PEMEtrexed (Monograph)
Brand name: Alimta
Drug class: Antineoplastic Agents
VA class: AN900
Chemical name: N-[4-2-(2-Amino-4,7-dihydro-4-oxo-1H-pyrrolo[2,3-d]pyrimidin-5-yl)ethyl]benzoyl]-l-glutamic acid disodium salt.
Molecular formula: C20H19N5Na2O6
CAS number: 150399-23-8
Introduction
Antineoplastic agent; a folic acid antagonist.
Uses for PEMEtrexed
Malignant Pleural Mesothelioma
Used in combination with cisplatin for the treatment of malignant pleural mesothelioma in adults whose disease is unresectable or who otherwise are not candidates for potentially curative surgery (designated an orphan drug by FDA for this indication).

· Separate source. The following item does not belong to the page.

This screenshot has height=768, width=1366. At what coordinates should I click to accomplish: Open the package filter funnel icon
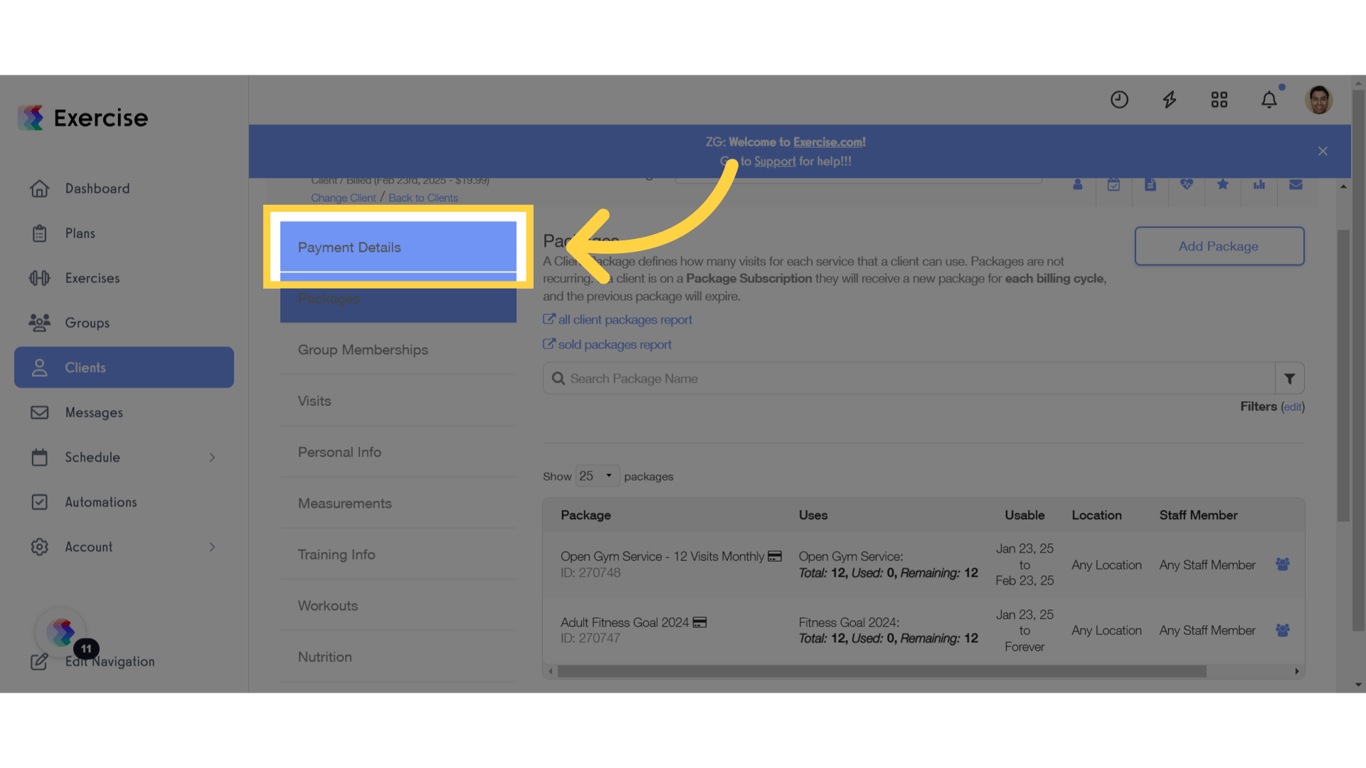point(1289,378)
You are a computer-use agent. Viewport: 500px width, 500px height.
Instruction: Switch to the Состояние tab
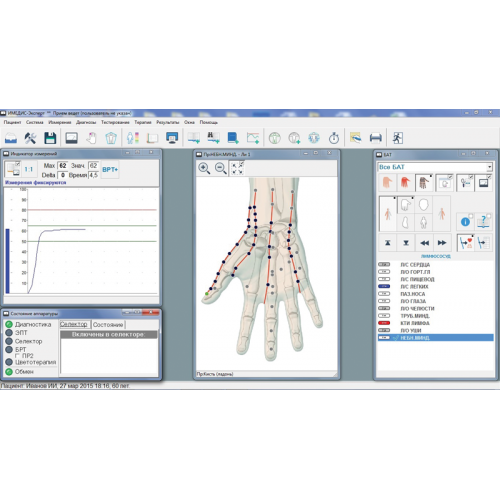108,325
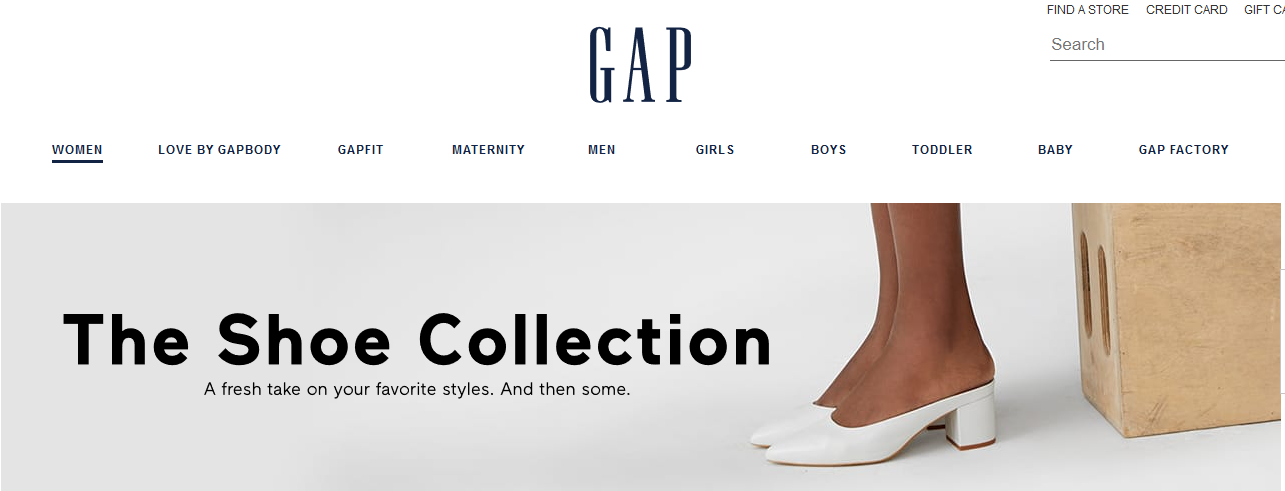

Non-small Cell Lung Cancer
Monotherapy for the treatment of locally advanced or metastatic non-small cell lung cancer in adults who have received prior chemotherapy. Efficacy based on surrogate end points of tumor response rate; improvement in disease-related symptoms or increased survival not demonstrated in clinical studies.
PEMEtrexed Dosage and Administration
General
-
Consult specialized references for procedures for proper handling and disposal of antineoplastics.
Premedication
-
Consider pretreatment with a corticosteroid to reduce the incidence and severity of cutaneous reactions. Oral dexamethasone 4 mg twice daily for 3 days, starting 1 day before pemetrexed, used in clinical studies. (See Dermatologic Effects under Cautions.)
Vitamin Supplementation
-
To reduce toxicity, all patients should take low-dose oral folic acid (0.4 mg daily) or a multivitamin preparation containing folic acid for at least 5 daily doses during the 7-day period before the first dose of pemetrexed; continue folic acid during therapy and for 21 days after the last dose of pemetrexed.
-
Administer one IM injection of vitamin B12 during the week before the first dose of pemetrexed and then once every 3 cycles; subsequent injections may be given the same day as pemetrexed. IM vitamin B12 1 mg used in clinical studies. (See Folate and Vitamin B12 Supplementation under Cautions.)
Administration
IV Administration
For solution compatibility information, see Compatibility under Stability.
Administer by IV infusion.
Prepare and handle cautiously; use protective gloves. If skin contact occurs, immediately wash affected area(s) thoroughly with soap and water. If mucosa contact occurs, immediately flush thoroughly with water.
Not a vesicant. Manage extravasation according to local practice standards.
Reconstitution
Reconstitute vial containing 500 mg of pemetrexed with 20 mL of 0.9% sodium chloride injection (without preservatives) to provide a solution containing 25 mg/mL.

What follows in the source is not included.